▶ _DATASET ENTRIES_:
• • • • •
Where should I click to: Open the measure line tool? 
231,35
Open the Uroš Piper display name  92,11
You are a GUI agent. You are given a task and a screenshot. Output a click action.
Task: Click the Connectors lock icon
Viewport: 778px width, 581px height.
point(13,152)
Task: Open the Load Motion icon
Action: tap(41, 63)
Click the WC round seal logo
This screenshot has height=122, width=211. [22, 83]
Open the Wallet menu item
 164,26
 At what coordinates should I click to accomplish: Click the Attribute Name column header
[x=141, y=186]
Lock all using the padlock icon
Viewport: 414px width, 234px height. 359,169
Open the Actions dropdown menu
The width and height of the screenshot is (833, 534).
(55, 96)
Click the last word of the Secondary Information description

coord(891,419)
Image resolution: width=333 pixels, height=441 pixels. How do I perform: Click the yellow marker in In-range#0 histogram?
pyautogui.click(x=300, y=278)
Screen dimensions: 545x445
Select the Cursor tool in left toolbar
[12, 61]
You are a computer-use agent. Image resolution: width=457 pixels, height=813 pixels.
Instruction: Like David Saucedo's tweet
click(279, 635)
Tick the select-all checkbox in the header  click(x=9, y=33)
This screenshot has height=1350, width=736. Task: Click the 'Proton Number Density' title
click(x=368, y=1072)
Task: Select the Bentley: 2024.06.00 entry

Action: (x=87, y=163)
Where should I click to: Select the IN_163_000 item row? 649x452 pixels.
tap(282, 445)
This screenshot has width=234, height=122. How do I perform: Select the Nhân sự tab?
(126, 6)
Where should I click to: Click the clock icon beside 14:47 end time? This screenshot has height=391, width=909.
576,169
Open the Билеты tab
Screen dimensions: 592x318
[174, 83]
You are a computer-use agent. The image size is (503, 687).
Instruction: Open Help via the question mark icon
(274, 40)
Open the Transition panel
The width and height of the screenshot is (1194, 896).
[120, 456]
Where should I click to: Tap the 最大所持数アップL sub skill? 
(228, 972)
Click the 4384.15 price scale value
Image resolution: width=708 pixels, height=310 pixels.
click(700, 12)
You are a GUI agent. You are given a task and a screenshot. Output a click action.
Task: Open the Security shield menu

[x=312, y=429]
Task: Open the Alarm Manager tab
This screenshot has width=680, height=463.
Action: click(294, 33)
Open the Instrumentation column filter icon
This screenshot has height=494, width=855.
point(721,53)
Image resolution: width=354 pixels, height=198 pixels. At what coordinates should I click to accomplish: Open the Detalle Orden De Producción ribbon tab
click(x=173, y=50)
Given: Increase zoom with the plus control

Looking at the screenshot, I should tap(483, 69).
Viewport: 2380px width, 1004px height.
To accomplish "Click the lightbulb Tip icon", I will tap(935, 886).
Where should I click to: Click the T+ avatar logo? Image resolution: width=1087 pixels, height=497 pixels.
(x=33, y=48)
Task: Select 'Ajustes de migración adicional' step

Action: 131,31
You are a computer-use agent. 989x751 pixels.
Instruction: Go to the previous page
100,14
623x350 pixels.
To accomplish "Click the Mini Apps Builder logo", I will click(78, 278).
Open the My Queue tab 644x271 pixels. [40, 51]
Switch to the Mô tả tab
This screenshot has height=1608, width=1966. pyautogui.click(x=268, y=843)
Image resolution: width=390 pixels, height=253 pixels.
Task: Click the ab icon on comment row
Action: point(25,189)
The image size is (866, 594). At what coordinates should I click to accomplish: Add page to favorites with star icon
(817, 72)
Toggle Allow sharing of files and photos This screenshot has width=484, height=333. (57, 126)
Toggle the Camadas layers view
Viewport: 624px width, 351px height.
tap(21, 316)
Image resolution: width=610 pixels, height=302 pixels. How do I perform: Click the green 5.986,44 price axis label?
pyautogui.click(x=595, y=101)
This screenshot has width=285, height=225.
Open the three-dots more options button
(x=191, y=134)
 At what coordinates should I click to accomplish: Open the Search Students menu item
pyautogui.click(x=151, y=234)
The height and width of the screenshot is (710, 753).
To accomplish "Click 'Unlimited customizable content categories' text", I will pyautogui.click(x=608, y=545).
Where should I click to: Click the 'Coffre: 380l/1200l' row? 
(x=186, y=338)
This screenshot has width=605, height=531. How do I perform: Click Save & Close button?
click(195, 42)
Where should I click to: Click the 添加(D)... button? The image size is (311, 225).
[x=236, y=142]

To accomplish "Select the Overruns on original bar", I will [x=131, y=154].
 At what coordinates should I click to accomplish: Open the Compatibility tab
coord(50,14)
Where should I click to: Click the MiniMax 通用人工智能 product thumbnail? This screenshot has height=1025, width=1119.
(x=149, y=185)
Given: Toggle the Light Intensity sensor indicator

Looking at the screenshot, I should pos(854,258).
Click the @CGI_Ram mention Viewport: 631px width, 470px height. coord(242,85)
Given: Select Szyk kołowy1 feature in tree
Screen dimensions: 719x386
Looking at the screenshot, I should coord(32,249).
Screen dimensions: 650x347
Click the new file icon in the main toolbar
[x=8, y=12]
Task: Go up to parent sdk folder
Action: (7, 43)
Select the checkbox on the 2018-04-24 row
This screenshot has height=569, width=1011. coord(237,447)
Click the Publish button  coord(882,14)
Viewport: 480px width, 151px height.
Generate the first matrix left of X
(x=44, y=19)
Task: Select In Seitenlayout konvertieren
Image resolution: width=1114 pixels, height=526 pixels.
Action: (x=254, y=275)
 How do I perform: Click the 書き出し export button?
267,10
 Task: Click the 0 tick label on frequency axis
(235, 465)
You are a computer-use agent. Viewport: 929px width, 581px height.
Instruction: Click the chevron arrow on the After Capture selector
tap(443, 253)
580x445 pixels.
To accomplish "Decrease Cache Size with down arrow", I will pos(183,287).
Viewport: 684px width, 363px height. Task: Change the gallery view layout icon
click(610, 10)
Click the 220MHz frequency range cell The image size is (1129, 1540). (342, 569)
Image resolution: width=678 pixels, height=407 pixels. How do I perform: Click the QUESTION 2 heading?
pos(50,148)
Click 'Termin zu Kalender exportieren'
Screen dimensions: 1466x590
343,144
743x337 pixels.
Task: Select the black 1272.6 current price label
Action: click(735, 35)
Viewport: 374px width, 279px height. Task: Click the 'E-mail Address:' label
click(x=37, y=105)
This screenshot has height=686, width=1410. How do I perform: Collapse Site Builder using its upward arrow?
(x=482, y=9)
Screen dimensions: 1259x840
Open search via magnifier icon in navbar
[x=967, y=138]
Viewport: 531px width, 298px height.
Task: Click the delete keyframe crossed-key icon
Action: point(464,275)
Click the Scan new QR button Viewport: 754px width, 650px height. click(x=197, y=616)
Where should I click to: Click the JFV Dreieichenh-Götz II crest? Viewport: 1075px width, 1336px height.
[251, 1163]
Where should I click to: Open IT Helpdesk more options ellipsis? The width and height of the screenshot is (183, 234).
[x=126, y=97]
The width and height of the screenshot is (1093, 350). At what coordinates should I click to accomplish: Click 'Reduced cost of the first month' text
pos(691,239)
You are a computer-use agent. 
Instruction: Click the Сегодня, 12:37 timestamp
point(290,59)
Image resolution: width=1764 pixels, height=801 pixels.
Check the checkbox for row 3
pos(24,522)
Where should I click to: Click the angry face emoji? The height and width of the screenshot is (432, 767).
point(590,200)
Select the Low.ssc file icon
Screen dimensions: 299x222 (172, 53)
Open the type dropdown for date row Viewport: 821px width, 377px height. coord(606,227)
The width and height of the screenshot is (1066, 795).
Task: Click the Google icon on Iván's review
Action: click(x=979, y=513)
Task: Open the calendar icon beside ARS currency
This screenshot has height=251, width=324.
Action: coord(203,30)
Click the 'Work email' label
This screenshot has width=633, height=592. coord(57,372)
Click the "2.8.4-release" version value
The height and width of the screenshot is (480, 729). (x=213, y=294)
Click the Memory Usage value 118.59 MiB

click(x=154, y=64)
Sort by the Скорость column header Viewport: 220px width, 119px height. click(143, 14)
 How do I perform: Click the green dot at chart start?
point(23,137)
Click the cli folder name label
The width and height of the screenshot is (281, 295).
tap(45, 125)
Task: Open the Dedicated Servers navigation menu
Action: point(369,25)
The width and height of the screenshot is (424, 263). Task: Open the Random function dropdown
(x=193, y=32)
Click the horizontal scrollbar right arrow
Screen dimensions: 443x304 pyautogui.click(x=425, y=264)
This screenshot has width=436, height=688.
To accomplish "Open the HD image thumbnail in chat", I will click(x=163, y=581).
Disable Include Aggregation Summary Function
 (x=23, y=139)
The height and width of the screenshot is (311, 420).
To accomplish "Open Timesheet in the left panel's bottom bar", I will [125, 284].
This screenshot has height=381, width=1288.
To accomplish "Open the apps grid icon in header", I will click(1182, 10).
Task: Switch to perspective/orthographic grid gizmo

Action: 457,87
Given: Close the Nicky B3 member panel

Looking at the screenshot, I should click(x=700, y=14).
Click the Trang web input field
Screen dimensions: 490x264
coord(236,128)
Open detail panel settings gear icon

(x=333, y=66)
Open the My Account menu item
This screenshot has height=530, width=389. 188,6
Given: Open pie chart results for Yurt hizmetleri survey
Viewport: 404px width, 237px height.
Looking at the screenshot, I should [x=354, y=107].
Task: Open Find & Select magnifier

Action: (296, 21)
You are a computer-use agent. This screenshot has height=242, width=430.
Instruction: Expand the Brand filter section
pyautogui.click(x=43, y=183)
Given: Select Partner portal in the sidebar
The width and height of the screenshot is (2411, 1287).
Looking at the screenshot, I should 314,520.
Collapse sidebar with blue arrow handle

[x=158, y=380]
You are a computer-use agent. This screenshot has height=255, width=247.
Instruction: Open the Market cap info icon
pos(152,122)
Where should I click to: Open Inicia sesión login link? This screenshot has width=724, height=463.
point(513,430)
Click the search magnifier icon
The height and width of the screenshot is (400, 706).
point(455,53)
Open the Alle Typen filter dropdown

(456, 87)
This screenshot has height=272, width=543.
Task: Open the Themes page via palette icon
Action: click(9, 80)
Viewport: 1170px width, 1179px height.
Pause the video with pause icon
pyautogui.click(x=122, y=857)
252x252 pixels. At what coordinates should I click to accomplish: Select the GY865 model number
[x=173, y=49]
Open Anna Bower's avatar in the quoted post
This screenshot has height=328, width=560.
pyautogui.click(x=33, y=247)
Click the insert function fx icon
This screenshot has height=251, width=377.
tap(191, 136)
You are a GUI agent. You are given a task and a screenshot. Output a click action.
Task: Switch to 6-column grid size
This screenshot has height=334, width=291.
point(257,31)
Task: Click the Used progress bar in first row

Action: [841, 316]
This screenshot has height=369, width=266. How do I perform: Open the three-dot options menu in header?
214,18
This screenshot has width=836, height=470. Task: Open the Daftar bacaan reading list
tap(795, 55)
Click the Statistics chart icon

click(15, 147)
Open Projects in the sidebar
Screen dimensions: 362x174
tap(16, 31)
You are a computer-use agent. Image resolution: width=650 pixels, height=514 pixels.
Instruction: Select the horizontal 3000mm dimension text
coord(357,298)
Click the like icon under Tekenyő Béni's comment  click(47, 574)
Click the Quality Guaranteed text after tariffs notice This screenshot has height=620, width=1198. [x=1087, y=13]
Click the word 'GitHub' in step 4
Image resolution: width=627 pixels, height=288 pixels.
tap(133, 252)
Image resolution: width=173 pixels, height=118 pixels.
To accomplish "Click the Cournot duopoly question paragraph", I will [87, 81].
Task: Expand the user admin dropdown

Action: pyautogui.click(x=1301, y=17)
• • • • •
▶ _EXERCISE GOAL_:
Using the material above, work out the number of lines that include "computer" and answer with that number by itself.

▶ _EXPECTED ANSWER_:
8